If you’ve ever worried about the plans hatched atop Observation Mountain in Grand Forks, within the lair of the devious Dr. Scalpel, you needn’t fear, for Wild Willie will no doubt hatch a plan so courageous and so zany that it might just foil any disastrous plot that the evil inventor creates. And if you’ve never heard of either character, then it’s just that you’re not on 10-year-old Eholt resident Kluane Gross’s distribution list.
Gross is a budding doodler and storyteller, well-practiced in the margins of his math notebook, who wants to one day be a newspaper cartoonist. Wild Willie, meanwhile, “does crazy stuff like trying to stop scientists who could probably turn him into a frog,” according to his creator.
“I really like to dazzle people,” Gross said. “I’m just testing out my skills right now. Once people like and trust my work, I can create comic books and then I can become a world-famous cartoonist.” Like the creators of his own inspirations, Calvin and Hobbes, Big Nate and Diary of a Wimpy Kid —but not exactly like their styles.
Two years ago, Gross said, he was trying to copy the art of his favourite artists (Bill Watterson, Lincoln Peirce and Jeff Kinney) but he quickly realized that to grow as an artist and storyteller, he’d have to find his own voice.
“I realized that if I do copy a big name,” Gross said, “no one will really look if someone else has already made the idea.” That’s when he settled on exploring his own creativity.
“If I create my own art, even if people say mean things about it, other people will still like it,” Gross said.

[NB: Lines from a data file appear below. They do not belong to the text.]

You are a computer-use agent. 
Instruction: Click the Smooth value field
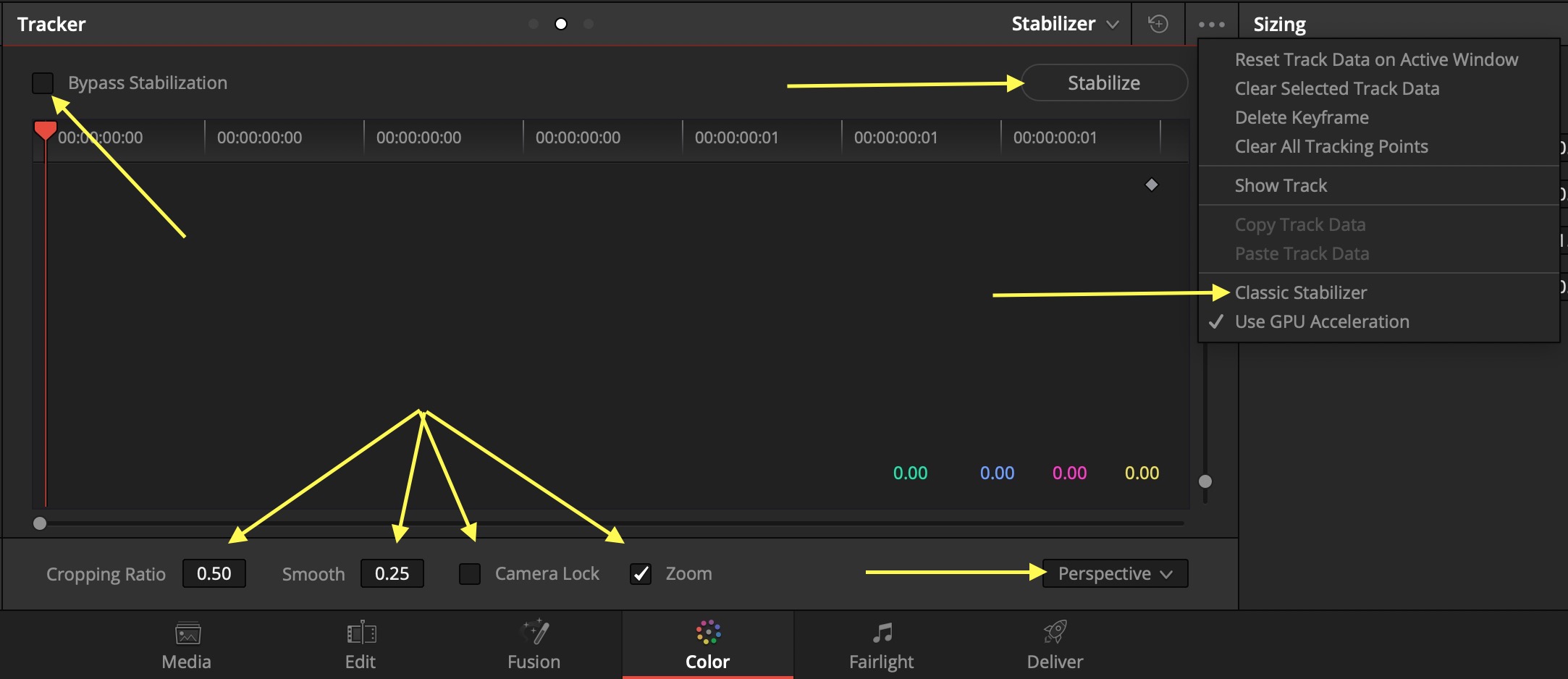[392, 573]
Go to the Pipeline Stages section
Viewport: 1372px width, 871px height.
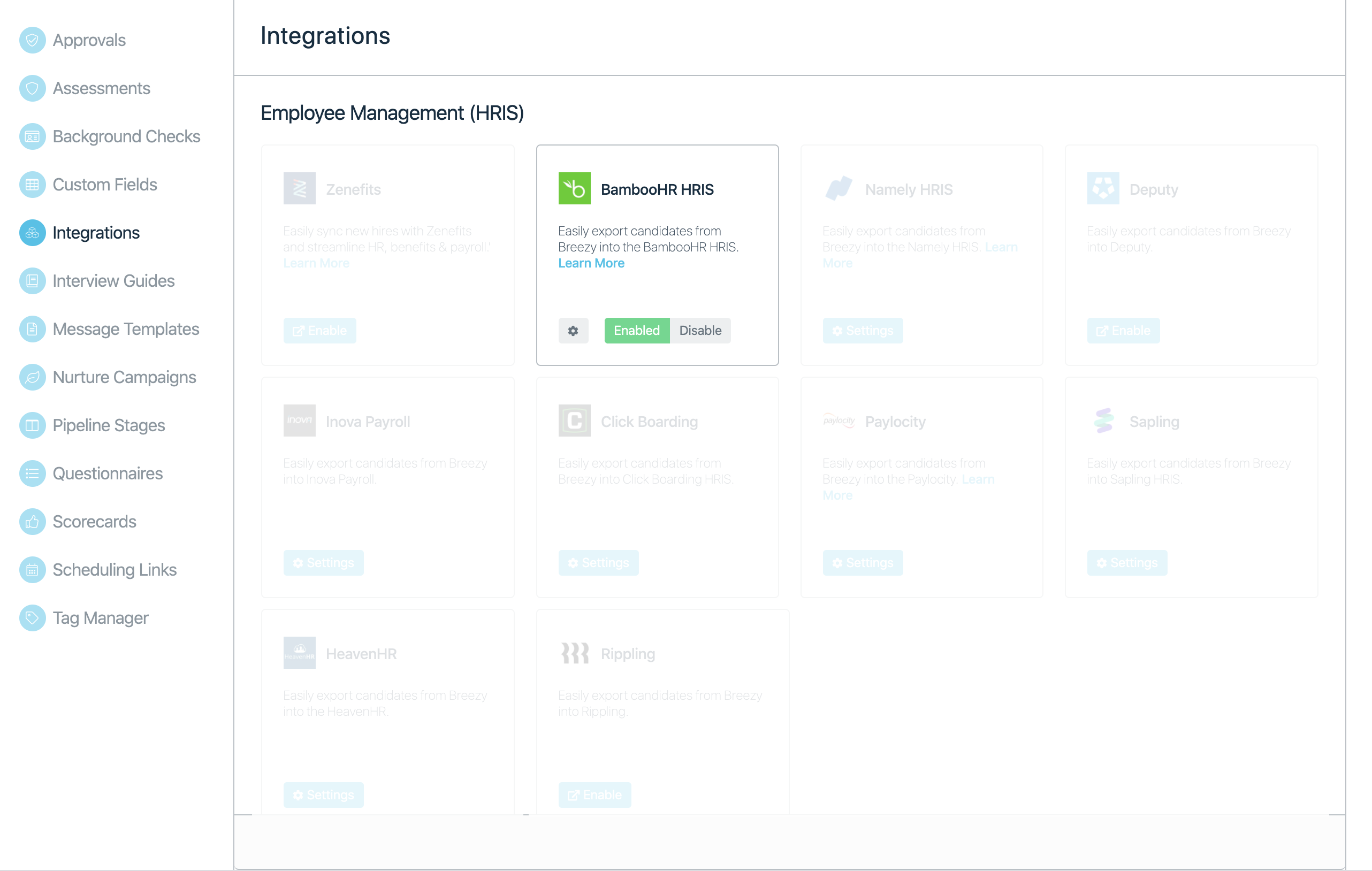point(108,425)
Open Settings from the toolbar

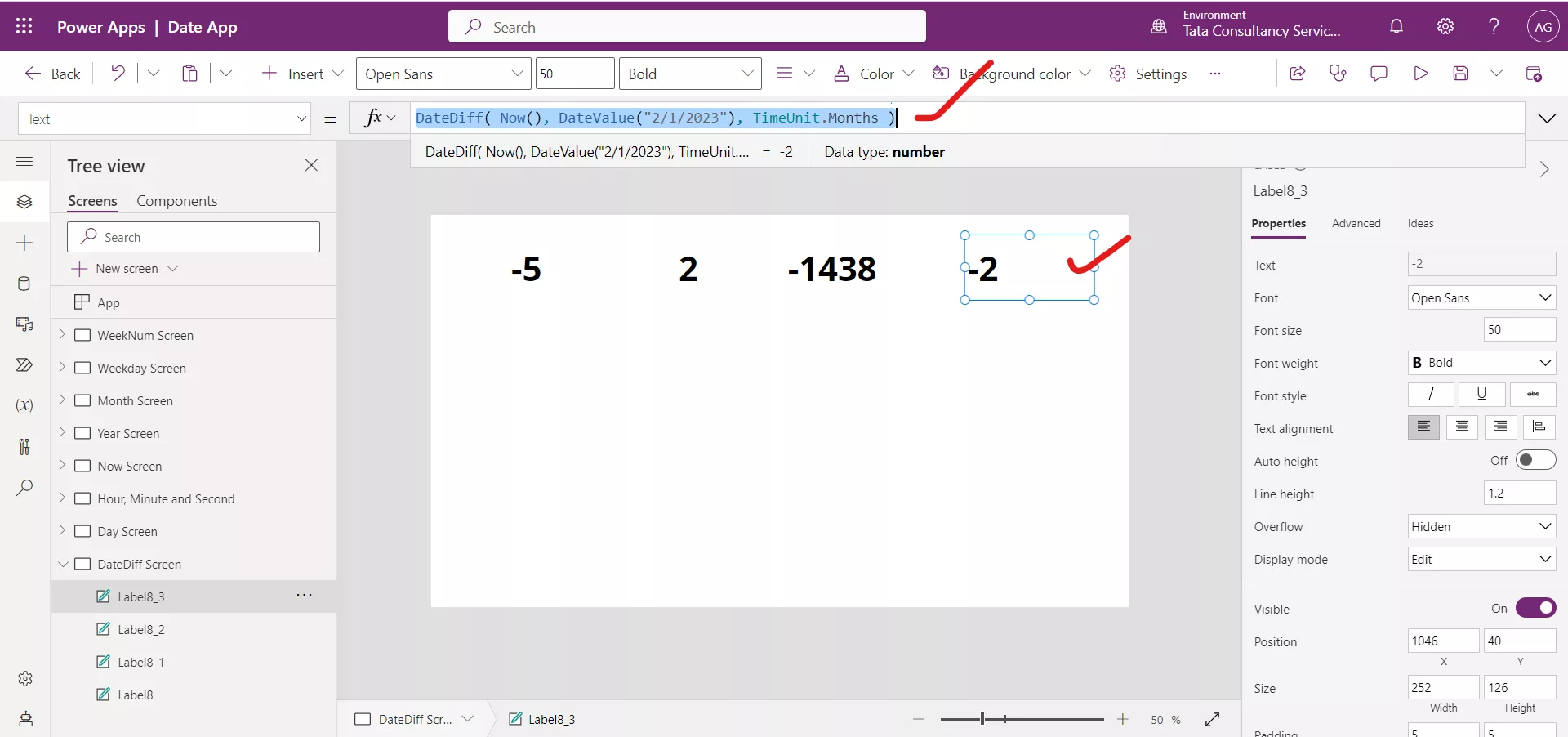(x=1147, y=74)
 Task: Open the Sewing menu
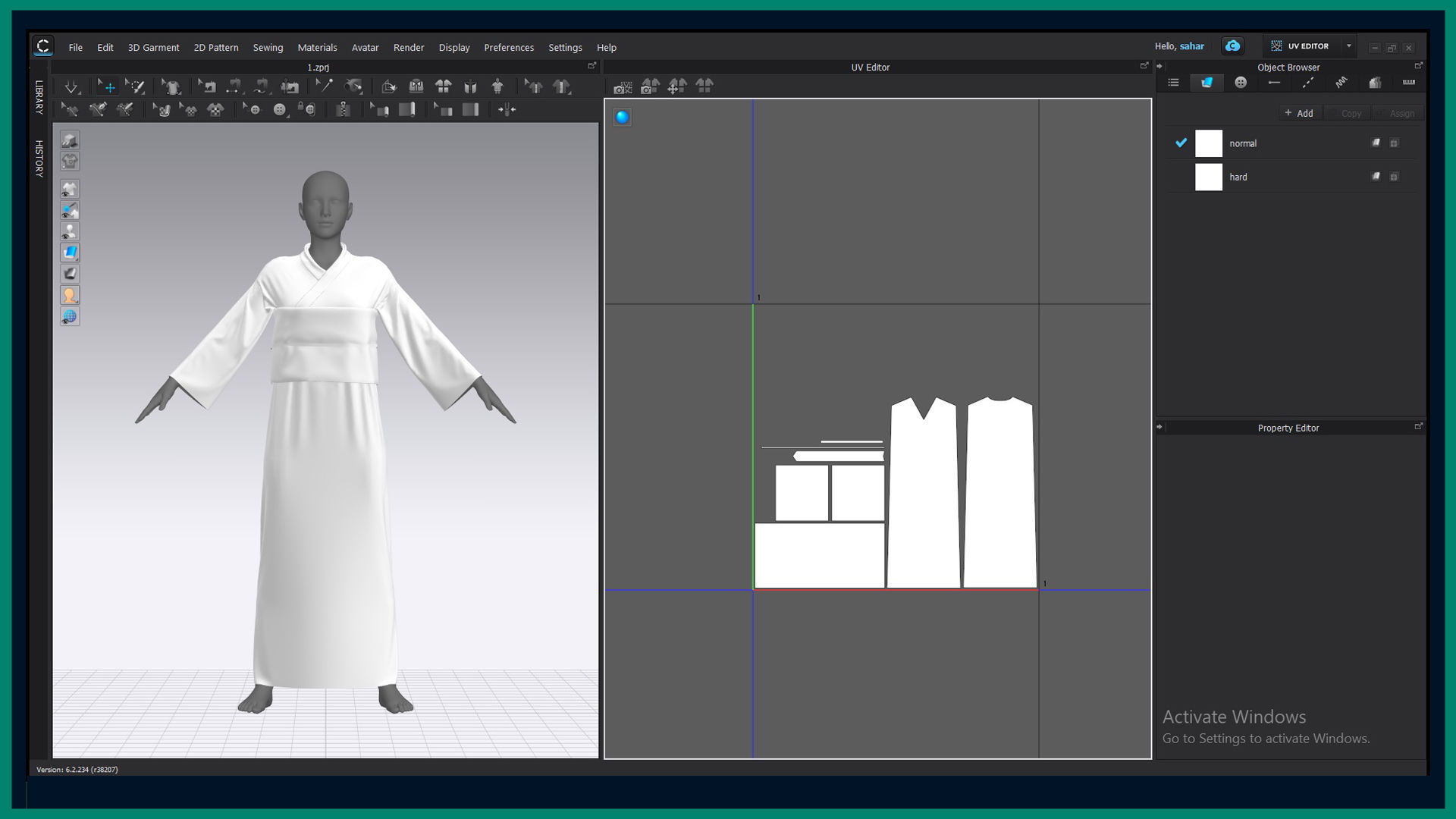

The love of comics started approximately four years ago, when then six-year-old Gross was sat on the couch at his grandparents house with a broken leg. Bored, he picked up a Calvin and Hobbes book from the coffee table.
“I really liked it because Calvin was kind of mischievous,” Gross said of the eternally young character. “He goes on wild adventures like me.”
The affinity only grew from that first read, after which Gross’s grandmother crocheted him a two-foot tiger, just like Calvin’s imaginary friend, but beyond adventure, creativity and maybe sometimes being a bit clever for his own good (Gross said that after getting in trouble in class for talking, he and a friend developed a secret code to pass notes), Gross also differs from the comic strip character in a few key ways.
“We’ve talked about how some of the ways Calvin sometimes acts aren’t always the best way for friendships,” Gross’s mother, Malayna, said. But, she added, the two tiger-toting kids certainly share a creative muscle.
Where Calvin tells himself stories to escape on adventures, Gross’s imagination seeps out through Sharpie ink on paper and characters on stage, where the budding cartoonist is also honing his storytelling skills through musical theatre (a passion that also began when Gross was recovering from his broken leg). In both drawing and acting, Gross said, “You’ve got to know what you’re doing. You’ve got to dazzle the crowd.”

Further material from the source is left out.